The advisor judges were encouraged to engage with the developers in real time in an effort to further amplify the objective of keeping the advisor’s perspective top of mind. 

“What we have here is web engineers reverse-engineering for the advisor! That’s never happened before,” Powell said. “This level of accessibility to the people who write the programs, who think this stuff up, is fantastic—and now developers are saying [to advisors], ‘What do you need, we’ll build it.’”

JD Bruce, who has judged the competition from its inception, echoes Powell’s excitement for advisor access and interaction, but tempers it with caution about maintaining the integrity of the event. For example, Bruce was skeptical about inviting more advisors to attend.
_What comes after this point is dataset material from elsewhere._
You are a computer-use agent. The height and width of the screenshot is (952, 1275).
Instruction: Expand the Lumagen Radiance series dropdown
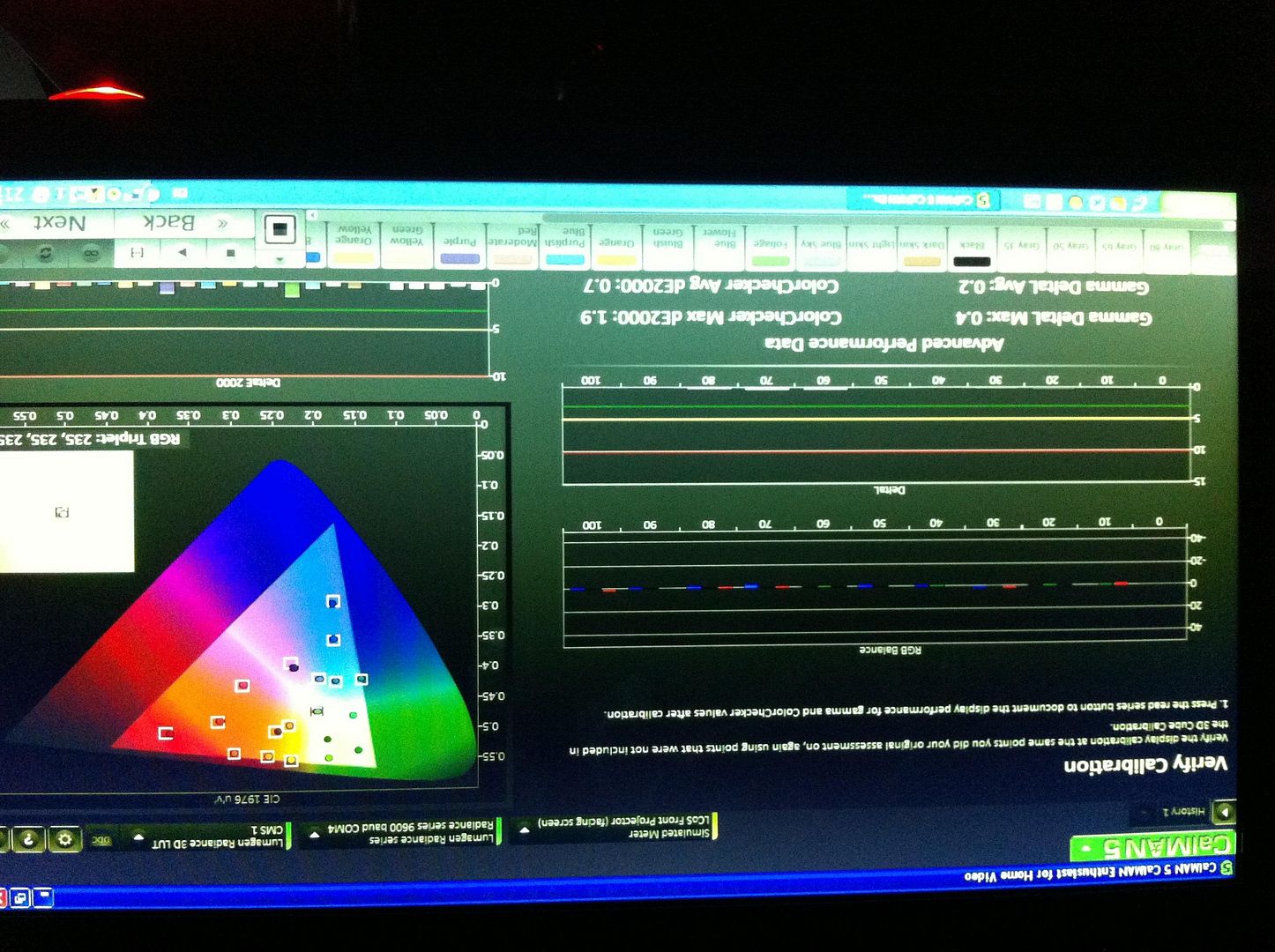(x=313, y=833)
“Once you add more advisors, now you’ve introduced potential clients [for the companies attending], and now the salespeople get interested, and the salespeople are going to be very careful. And they are going to be less willing to experiment. I think if you mix in [more] ‘observers,’ they might pull down the creativity.” 

This presents an interesting challenge for an event that grows in size each year, with more companies interested in sending representatives to join in the exercise. As it currently sits, the judges’ review of each “seven-minute” pitch takes north of five hours on the final day. Add even 20-30 advisors, and you run the risk of, as JD Bruce points out, turning the event into a sales spectacle, and adding in variables that cannot be precisely calculated in terms of how they will affect the overall mojo. And the general consensus among Orion leadership and the judges is that this mojo must be preserved at all costs. 

And while independent advisors can take comfort in knowing that the unsung heroes of the industry, the dev guys who toil out of the spotlight, are hard at work laboring over the next useful advisor-client technology tool, there’s something in it for the wirehouse set as well.

“If you do break away, there is a very strong community of fintech providers that can serve your needs,” Oliverio said. “Change is inevitable, and it’s important to be open-minded; don’t [allow yourself to] be stuck in the same old way you’ve been doing things. [At] this event in particular, [developers] come together to make your life easier.”

Powell encourages due diligence: “Consider all of the technology you might use [as an RIA]—Riskalyze, Junxure, Orion—and get yourself on a plane and schedule a visit at their HQs. Let them help you understand, vet the technology. They want you to visit, want to show you what they are working on.” 

Jason Lahita is president and co-founder of FiComm Partners, a PR and marketing firm focused on the independent financial advisory community. Full disclosure, Orion Advisor Services is a FiComm client. None of the advisors quoted in this article are FiComm clients (yet).  Jason did absolutely no coding at Fuse, but he did take a lot of pictures and tweeted a bunch, and managed some media action, as PR guys are wont to do.